1. What are Corpora?
2. What are Tokens?
3. What are Unigrams, Bigrams, Trigrams?
4. How to generate n-grams from text?
5. Explain Lemmatization
6. Explain Stemming
7. Explain Part-of-speech (POS) tagging
8. Explain Chunking or shallow parsing
9. Explain Noun Phrase (NP) chunking
10. Explain Named Entity Recognition

### What is Corpora?
**Corpora:** In natural language processing (NLP), a corpus (plural: "corpora") is a large collection of text data that is used to train and evaluate NLP models. Corpora are typically used to develop and test language models, speech recognition systems, and other NLP applications.
Corpora are a very important resource for training and evaluating NLP models, as they provide the model with a large amount of text data that is representative of the target domain or task.

### What are Tokens?
In natural language processing (NLP), a token is a sequence of characters that represents a single unit of meaning in a text. Tokens are the basic building blocks of text data and are used in various NLP tasks such as text classification, language translation, and language generation. The process of breaking a text into tokens is called tokenization.

There are several types of tokens that can be used in NLP, including:

*   Words
*   Sentences
*   Subwords
*   Characters
*   N-grams

The choice of tokenization depends on the specific NLP task and the language being studied. For example, word-level tokenization is often used for tasks such as text classification, while character-level tokenization is used for tasks such as text generation




### What are Unigram, Bigram and Trigram
In natural language processing (NLP), unigrams, bigrams, and trigrams are types of tokens that represent sequences of words in text data.

**Unigrams:** An unigram is a single word token.
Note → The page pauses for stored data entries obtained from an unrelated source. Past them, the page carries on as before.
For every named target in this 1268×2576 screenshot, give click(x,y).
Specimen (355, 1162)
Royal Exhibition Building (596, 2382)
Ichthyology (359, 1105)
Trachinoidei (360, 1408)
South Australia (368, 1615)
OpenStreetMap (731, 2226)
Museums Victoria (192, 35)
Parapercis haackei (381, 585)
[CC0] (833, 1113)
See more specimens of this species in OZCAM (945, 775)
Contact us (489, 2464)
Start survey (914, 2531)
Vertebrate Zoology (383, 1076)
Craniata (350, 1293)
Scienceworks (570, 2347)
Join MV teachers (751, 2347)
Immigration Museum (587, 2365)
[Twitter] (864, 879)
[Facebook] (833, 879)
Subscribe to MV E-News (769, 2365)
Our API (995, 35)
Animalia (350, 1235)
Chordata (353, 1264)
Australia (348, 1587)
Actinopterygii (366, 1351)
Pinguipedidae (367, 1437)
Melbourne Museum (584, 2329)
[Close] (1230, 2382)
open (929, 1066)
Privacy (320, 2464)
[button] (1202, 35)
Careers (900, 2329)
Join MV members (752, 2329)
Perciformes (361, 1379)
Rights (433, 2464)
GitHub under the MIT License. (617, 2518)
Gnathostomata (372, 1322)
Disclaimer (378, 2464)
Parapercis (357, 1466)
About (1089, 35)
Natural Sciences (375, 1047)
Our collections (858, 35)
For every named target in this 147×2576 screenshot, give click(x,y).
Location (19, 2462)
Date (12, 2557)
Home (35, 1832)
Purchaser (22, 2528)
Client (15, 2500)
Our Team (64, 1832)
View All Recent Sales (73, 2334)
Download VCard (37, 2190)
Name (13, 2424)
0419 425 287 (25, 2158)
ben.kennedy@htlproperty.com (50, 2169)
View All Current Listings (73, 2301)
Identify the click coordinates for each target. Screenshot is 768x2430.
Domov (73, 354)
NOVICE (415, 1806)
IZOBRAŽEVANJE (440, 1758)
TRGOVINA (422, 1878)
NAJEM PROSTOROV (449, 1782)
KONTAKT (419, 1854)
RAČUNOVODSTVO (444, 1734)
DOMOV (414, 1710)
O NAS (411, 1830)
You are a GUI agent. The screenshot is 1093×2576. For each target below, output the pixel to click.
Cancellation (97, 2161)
For example, in the sentence "I love to play soccer", the unigrams would be ["I", "love", "to", "play", "soccer"].

**Bigrams:** A bigram is a sequence of two words. For example, in the sentence "I love to play soccer", the bigrams would be ["I love", "love to", "to play", "play soccer"].

**Trigrams:** A trigram is a sequence of three words. For example, in the sentence "I love to play soccer", the trigrams would be ["I love to", "love to play", "to play soccer"].

These type of tokens are used in various NLP tasks such as text classification, language translation and language generation. They are often used as features in NLP models.

For example, if you want to predict the next word in a sentence given the previous two words, using trigrams as features would be more informative than using unigrams. Similarly, in sentiment analysis, using bigrams can provide more information as compared to using unigrams as they can capture the sentiment conveyed by a combination of words.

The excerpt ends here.